Uniqlo Parent Cuts Financial Outlook

Uniqlo parent Fast Retailing has cut its annual operating forecast amid heavy discounting to offload winter clothes.

The apparel company has struggled with a shortage of popular winter items in the past, and overcompensated last winter by ordering too much inventory.

The unseasonably warm weather hit sales of winter clothes which led to the decline of Fast Retailing’s first quarter profit.

The company is undergoing the biggest revamp of its logistics and supply chain network to resolve the challenge it faced over winter.

The Japanese retailer said it now expects an operating profit of  ¥260 billion (A$3.2 billion) for the financial year through August, compared to its previous forecast of  ¥270 billion in January. The revised outlook would still be a record high and represent a 10 per cent year-on-year rise.

For the quarter ending February, Fast Retailing posted a double-digit increase in sales and profit in China, which has helped the brand turn in a better-than-expected rise in operating profit to ¥68 billion.
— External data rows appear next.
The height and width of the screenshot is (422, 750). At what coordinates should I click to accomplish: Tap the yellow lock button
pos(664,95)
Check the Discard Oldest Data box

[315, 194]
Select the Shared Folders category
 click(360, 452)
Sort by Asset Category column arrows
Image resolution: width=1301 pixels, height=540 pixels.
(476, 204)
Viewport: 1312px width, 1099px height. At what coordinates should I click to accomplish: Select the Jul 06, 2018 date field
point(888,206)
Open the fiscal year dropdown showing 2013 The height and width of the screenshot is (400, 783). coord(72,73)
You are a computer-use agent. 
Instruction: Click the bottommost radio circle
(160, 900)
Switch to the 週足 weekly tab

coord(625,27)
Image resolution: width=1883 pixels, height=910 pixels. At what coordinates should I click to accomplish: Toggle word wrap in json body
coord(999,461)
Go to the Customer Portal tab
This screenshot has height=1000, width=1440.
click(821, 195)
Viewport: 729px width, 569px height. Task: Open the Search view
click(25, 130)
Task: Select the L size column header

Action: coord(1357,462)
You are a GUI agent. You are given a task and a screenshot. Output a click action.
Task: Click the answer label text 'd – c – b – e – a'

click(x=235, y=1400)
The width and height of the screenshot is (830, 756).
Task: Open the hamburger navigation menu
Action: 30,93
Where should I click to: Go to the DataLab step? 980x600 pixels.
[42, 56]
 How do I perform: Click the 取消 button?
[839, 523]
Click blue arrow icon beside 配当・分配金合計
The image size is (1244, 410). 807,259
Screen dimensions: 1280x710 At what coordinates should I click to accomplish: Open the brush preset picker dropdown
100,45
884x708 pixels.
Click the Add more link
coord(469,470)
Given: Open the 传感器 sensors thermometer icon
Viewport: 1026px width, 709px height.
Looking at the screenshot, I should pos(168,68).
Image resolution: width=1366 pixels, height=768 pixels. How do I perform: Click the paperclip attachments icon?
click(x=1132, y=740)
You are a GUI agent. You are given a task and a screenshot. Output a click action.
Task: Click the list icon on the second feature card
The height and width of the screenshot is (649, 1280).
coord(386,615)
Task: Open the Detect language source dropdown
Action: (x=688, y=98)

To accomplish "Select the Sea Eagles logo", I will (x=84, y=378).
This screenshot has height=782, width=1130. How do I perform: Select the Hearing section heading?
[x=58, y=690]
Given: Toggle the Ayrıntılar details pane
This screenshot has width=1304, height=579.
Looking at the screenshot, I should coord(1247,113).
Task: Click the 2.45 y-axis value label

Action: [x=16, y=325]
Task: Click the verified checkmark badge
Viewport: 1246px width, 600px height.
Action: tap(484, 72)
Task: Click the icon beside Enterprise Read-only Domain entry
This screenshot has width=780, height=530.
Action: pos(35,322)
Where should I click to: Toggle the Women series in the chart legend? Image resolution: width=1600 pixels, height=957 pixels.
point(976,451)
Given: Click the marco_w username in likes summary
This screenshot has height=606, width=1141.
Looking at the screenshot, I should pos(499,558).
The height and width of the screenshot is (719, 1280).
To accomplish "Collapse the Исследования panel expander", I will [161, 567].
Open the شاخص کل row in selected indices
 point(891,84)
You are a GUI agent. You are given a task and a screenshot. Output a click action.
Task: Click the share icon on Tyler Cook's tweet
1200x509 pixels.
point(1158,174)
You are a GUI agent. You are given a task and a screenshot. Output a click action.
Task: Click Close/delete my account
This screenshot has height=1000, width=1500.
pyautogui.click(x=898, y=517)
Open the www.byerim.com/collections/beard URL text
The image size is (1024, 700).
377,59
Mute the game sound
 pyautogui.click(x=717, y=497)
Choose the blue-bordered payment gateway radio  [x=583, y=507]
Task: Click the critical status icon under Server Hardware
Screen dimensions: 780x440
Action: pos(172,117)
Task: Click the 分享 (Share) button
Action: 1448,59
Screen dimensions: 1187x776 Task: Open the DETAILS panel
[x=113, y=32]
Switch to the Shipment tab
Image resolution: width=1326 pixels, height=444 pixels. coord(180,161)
The company reported declines in both revenue and profit in the first half of fiscal 2019, with revenue totaling ¥491.3 billion yen, down 5 per cent from the previous corresponding period, and operating profit totaling ¥67.7 billion yen, down 23.7 per cent from the previous year.

First-half same-store sales, including online sales, declined 9 per cent.

Online sales, which now account for 9.9 per cent of Uniqlo sales in Japan and 20 per cent in China, rose 30.3 per cent in the first half.